:: Angezeigter Textauszug ::

Girma Tola, der Sieger von Enschede
Müde war er. Hundemüde. Girma Tola setzte sich auf seinen Hosenboden und streckte alle Viere von sich. In stillen Zügen genoss er den Triumph beim Marathon in der deutsch-holländischen Grenzstadt Enschede. Jos Hermens, sein Manager, eilte herbei und klopfte ihm so kräftig auf die Schulter, als wolle er ihm den Ritterschlag verleihen.
Girma Tola als abgekämpfter Sieger (Foto: Hörnemann)
"Well done", sagte Jos Hermens und strahlte, "gut gemacht." Sein Schützling hatte den Uralt-Streckenrekord von Marti ten Kate auf 2:10:33 Stunden gesteigert.Das Leben in Äthiopien, einem Vielvölkerstaat mit 67 Millionen Einwohnern, ist karg und eintönig. Dagegen ist die Lauferei das pure Vergnügen. Girma Tola, einer von vielen Naturburschen, denen das Talent in die Wiege gelegt wurde, verdient den Unterhalt mit seinen schnellen Beinen. Er ist Langstreckler und kommt wie Haile Gebrselassie aus Addis Abeba, der überfüllten Hauptstadt, wo knapp drei Millionen Menschen zu hause sind. Arm sind die meisten von ihnen, bettelnd ziehen viele durch die Straßen und halten verzweifelt die Hand auf.

:::
:: Einträge im Datensatz ::

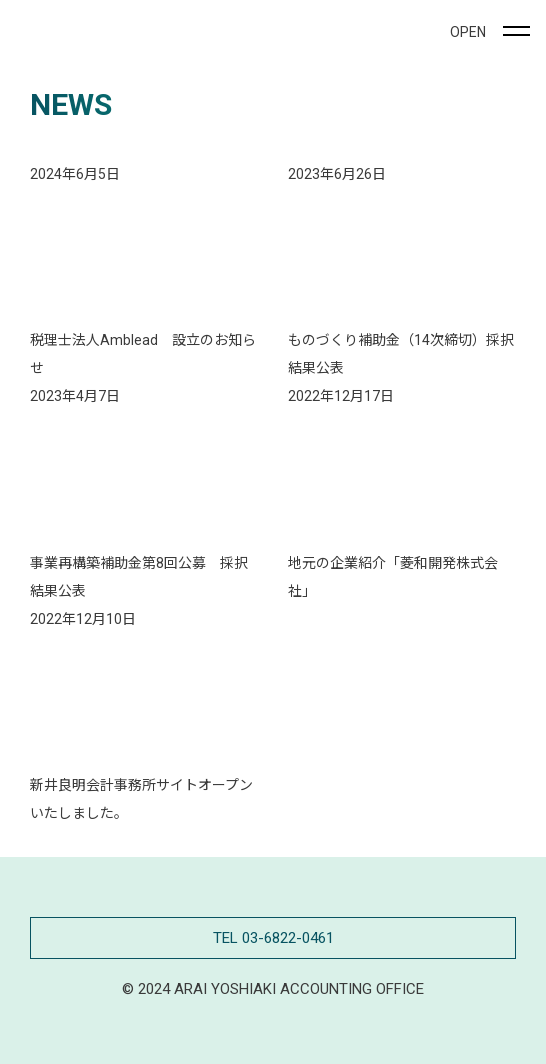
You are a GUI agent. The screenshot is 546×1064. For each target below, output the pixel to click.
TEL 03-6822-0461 (273, 938)
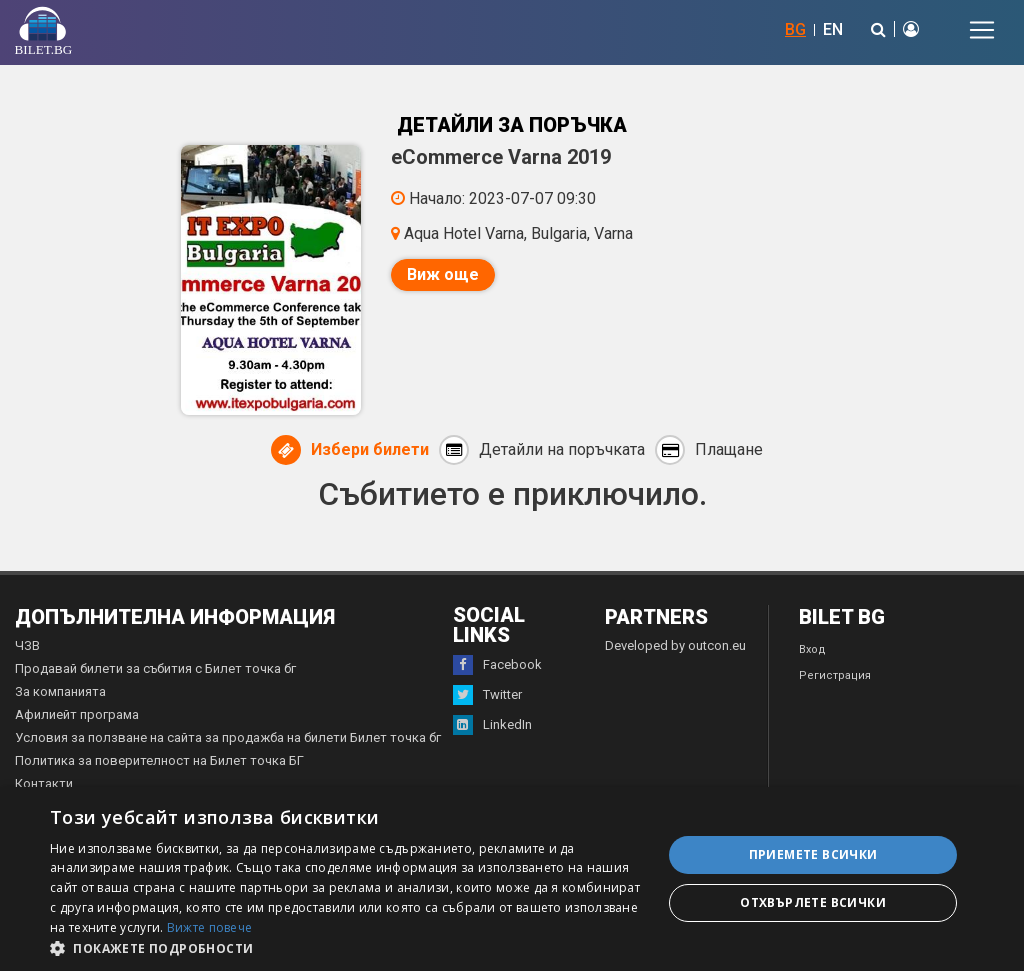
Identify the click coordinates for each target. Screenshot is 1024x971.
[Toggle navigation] (982, 30)
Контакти (44, 783)
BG (795, 29)
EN (833, 29)
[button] (347, 947)
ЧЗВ (27, 645)
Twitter (487, 695)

:::

▶ Ihre Aufgabe:
Geben Sie bitte aus dem Artikel über Girma Tola alles von „Girma Tola als“ bis hinunter zu „die Hand auf.“ wortgetreu wieder. Die Einträge spielen hierfür keine Rolle.

▶ Erledigte Aufgabe:
Girma Tola als abgekämpfter Sieger (Foto: Hörnemann)
"Well done", sagte Jos Hermens und strahlte, "gut gemacht." Sein Schützling hatte den Uralt-Streckenrekord von Marti ten Kate auf 2:10:33 Stunden gesteigert.Das Leben in Äthiopien, einem Vielvölkerstaat mit 67 Millionen Einwohnern, ist karg und eintönig. Dagegen ist die Lauferei das pure Vergnügen. Girma Tola, einer von vielen Naturburschen, denen das Talent in die Wiege gelegt wurde, verdient den Unterhalt mit seinen schnellen Beinen. Er ist Langstreckler und kommt wie Haile Gebrselassie aus Addis Abeba, der überfüllten Hauptstadt, wo knapp drei Millionen Menschen zu hause sind. Arm sind die meisten von ihnen, bettelnd ziehen viele durch die Straßen und halten verzweifelt die Hand auf.